** Task material follows **

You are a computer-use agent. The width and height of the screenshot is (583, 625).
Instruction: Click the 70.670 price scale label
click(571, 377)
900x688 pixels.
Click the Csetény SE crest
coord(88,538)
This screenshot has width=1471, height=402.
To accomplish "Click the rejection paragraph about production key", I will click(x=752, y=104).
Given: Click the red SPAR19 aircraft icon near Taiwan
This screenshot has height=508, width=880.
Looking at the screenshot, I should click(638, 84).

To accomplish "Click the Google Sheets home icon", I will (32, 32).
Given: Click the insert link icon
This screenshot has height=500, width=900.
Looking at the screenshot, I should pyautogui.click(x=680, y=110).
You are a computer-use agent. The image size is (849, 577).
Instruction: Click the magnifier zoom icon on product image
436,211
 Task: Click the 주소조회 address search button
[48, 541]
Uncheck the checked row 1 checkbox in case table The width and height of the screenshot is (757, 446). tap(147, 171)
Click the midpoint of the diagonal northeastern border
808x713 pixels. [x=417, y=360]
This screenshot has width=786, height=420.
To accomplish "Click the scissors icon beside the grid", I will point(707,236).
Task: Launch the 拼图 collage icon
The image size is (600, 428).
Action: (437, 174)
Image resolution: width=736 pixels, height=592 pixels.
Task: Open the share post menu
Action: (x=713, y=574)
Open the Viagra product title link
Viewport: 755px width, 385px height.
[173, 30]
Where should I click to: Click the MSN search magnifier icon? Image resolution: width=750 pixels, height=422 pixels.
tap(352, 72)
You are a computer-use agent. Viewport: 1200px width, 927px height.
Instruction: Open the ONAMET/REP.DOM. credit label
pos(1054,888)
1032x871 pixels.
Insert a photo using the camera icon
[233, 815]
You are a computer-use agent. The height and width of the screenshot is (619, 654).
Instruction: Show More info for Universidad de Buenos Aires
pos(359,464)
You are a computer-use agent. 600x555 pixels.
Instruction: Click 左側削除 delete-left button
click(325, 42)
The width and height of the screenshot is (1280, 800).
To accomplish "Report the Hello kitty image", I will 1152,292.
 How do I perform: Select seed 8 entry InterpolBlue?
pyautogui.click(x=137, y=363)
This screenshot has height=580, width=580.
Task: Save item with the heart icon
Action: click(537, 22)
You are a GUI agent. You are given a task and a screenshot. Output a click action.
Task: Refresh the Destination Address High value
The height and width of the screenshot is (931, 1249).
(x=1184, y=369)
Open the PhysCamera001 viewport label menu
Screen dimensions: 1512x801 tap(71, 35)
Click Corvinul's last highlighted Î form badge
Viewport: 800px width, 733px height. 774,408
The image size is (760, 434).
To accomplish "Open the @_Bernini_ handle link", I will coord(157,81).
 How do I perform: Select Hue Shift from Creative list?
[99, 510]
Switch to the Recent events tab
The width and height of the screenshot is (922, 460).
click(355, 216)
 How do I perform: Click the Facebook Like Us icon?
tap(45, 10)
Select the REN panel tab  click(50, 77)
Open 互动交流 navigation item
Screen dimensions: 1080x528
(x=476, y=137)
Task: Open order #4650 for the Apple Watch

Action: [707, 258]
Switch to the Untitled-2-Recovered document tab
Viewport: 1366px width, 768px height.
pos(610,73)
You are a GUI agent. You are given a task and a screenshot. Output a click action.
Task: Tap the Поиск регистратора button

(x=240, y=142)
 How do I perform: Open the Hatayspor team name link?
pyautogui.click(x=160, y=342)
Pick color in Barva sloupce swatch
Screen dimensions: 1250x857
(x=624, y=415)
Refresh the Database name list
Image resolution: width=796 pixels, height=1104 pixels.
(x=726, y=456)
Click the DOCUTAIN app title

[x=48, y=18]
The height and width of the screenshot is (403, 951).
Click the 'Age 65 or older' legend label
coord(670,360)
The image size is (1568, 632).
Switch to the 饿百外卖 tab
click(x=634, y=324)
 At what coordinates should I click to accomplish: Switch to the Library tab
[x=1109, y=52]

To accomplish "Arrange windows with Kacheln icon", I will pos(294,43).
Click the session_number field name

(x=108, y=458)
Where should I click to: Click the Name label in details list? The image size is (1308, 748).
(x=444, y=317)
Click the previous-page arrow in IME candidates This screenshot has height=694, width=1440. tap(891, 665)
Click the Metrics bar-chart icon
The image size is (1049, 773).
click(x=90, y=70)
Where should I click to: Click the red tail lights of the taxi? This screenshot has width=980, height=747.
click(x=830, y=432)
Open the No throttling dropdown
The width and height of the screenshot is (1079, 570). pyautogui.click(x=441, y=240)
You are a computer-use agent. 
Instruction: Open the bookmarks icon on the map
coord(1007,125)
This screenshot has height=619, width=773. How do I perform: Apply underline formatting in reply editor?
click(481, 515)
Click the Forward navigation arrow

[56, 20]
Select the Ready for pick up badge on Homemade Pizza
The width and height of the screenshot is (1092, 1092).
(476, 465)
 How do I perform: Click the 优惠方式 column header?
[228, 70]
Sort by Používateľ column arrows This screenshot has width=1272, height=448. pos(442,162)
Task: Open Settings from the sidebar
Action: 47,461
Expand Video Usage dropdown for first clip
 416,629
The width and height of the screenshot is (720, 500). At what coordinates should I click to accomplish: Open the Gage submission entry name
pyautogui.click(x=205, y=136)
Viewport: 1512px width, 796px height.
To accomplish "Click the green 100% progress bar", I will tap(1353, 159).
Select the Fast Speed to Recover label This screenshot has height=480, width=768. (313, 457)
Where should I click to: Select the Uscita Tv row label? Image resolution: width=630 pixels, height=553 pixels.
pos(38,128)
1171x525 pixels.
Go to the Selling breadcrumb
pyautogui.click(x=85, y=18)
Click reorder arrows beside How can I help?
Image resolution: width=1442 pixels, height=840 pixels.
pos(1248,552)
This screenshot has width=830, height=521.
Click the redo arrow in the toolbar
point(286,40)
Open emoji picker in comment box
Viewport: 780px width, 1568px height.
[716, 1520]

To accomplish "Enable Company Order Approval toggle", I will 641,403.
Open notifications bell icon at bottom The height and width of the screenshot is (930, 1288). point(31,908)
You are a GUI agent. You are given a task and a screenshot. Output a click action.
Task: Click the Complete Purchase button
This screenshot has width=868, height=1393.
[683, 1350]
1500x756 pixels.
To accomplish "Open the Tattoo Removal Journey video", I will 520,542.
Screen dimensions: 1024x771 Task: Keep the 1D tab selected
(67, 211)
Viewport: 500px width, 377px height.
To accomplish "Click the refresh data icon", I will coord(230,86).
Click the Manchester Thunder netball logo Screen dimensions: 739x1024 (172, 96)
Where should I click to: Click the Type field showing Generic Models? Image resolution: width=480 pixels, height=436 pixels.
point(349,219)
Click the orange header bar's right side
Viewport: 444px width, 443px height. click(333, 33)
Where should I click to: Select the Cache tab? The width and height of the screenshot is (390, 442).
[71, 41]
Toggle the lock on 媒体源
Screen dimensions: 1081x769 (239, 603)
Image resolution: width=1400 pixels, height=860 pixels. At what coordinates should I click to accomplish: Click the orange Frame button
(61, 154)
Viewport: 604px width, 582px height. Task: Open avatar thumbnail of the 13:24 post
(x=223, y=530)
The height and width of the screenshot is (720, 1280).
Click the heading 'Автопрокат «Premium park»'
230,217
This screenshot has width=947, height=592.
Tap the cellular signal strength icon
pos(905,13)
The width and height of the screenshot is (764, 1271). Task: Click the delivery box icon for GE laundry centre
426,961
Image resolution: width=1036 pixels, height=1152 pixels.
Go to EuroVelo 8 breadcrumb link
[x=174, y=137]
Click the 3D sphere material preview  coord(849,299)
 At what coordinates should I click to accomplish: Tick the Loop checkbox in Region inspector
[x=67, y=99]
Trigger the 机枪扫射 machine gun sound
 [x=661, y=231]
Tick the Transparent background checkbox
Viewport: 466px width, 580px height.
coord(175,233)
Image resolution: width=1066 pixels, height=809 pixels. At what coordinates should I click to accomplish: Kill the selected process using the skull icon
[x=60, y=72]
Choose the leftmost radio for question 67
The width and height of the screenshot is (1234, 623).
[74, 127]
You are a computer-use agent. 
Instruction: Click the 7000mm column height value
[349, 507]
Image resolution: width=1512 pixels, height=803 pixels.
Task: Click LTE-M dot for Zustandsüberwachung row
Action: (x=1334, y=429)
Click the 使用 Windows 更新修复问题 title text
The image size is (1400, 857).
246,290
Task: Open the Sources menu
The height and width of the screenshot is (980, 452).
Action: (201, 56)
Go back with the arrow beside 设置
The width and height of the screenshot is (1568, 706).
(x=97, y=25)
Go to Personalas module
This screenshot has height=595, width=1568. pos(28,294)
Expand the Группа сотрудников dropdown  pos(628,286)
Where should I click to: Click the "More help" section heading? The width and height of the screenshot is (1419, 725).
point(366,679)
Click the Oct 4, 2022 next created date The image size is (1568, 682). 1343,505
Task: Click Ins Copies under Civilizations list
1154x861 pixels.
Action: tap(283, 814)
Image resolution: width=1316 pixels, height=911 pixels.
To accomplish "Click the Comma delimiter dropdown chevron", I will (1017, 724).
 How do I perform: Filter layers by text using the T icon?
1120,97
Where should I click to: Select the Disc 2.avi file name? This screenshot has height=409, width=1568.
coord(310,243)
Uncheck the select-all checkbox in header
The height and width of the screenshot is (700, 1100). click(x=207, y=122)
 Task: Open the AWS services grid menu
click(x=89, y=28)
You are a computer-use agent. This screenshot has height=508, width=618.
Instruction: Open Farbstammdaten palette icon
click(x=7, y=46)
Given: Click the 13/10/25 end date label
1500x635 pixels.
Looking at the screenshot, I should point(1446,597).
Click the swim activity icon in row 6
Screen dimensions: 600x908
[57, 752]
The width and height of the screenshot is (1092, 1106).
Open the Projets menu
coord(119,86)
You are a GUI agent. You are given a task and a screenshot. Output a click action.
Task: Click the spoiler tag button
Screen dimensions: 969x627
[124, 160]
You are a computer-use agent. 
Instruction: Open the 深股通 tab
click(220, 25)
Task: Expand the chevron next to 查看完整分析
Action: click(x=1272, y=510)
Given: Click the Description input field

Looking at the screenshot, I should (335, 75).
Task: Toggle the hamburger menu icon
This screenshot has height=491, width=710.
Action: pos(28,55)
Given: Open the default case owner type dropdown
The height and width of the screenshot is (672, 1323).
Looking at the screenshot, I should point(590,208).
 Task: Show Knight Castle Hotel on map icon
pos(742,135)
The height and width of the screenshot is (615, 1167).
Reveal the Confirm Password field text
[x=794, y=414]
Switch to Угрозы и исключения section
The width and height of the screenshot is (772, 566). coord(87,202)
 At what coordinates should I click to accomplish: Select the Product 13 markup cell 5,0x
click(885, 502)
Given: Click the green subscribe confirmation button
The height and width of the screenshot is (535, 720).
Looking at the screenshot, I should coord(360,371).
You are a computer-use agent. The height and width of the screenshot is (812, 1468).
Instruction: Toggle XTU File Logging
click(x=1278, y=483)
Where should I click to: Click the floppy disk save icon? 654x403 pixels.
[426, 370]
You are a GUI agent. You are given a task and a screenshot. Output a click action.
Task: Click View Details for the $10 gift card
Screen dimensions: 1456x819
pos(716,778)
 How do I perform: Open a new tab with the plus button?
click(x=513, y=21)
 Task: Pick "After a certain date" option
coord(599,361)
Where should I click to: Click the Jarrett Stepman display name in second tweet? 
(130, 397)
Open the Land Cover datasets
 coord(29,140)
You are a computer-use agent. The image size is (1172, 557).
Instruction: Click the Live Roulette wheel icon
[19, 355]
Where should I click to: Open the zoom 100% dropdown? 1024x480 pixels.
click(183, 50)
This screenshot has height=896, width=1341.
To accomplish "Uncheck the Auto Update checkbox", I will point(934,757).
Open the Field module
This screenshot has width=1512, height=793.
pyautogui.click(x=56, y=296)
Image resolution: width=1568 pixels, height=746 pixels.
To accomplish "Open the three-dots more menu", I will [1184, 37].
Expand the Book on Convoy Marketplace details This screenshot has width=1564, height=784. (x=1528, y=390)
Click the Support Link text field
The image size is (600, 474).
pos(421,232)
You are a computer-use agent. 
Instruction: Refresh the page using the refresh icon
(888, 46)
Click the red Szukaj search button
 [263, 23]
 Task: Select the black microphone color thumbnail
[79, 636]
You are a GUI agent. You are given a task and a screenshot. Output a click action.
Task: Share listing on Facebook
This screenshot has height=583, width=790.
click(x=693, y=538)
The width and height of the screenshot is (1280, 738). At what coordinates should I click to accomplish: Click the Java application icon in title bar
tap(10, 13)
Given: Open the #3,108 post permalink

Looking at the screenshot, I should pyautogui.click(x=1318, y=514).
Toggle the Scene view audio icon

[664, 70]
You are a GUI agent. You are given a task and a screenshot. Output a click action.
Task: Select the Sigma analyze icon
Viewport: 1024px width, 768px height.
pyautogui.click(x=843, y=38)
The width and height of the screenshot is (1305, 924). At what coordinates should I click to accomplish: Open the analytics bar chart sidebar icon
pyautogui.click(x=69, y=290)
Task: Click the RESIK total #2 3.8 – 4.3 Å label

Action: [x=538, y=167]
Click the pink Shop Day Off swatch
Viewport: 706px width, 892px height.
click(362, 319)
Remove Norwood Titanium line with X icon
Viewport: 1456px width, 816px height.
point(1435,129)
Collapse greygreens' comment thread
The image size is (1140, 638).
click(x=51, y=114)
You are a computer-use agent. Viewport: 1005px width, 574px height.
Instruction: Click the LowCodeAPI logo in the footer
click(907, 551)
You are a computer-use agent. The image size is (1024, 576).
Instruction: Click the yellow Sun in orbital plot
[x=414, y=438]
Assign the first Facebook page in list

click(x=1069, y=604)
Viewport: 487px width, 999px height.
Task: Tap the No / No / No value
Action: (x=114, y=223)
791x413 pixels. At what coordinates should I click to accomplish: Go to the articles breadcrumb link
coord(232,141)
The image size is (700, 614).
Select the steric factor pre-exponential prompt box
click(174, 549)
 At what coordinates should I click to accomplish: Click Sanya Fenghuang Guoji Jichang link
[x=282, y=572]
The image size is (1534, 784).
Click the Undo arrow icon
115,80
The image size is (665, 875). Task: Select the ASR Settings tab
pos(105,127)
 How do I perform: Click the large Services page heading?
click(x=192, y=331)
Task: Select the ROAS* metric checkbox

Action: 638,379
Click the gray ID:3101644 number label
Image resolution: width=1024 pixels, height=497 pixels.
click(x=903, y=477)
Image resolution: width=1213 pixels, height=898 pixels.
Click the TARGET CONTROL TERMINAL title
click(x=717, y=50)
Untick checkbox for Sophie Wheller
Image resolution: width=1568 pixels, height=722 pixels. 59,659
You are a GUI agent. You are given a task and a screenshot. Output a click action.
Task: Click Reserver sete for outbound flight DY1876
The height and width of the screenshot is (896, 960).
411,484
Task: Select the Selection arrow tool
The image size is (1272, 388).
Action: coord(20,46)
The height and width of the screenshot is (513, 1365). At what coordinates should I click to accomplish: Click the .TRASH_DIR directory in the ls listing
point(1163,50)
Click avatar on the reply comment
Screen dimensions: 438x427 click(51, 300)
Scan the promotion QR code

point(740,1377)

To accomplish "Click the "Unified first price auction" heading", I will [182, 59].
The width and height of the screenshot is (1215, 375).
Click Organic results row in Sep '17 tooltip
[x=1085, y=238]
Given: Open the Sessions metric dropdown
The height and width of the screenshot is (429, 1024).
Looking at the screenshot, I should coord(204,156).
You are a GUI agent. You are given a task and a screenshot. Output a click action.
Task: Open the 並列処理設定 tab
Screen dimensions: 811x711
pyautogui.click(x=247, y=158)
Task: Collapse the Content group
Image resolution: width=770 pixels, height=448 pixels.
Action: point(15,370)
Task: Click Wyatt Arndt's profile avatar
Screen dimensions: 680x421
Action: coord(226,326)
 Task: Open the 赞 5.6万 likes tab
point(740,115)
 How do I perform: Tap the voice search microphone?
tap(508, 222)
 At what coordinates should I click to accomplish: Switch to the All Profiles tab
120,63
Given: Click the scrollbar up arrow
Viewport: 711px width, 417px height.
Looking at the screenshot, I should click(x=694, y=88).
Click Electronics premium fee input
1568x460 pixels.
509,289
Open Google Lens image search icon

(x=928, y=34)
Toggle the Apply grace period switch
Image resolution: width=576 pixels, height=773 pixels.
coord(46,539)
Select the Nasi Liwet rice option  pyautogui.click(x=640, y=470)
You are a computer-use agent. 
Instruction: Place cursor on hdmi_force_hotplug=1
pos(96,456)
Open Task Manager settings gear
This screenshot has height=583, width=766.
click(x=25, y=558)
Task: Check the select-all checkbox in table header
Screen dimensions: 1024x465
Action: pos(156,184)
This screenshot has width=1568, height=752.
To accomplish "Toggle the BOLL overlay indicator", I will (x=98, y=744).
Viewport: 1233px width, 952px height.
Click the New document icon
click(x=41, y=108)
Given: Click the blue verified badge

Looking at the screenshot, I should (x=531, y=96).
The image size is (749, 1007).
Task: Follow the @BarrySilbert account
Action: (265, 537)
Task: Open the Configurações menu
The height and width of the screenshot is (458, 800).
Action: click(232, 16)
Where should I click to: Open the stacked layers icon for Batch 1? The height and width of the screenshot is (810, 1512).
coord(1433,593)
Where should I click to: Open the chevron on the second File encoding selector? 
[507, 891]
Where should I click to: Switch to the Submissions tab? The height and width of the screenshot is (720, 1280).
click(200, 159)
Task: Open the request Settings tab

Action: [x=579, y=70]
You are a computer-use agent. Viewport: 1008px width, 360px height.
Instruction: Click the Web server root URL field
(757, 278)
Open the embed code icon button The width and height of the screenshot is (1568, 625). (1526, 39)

** End of Task material **

Assigned task. Could you return the lines in the entries above that contain "case"?

Task answer.
Uncheck the checked row 1 checkbox in case table The width and height of the screenshot is (757, 446). tap(147, 171)
Given: Open the default case owner type dropdown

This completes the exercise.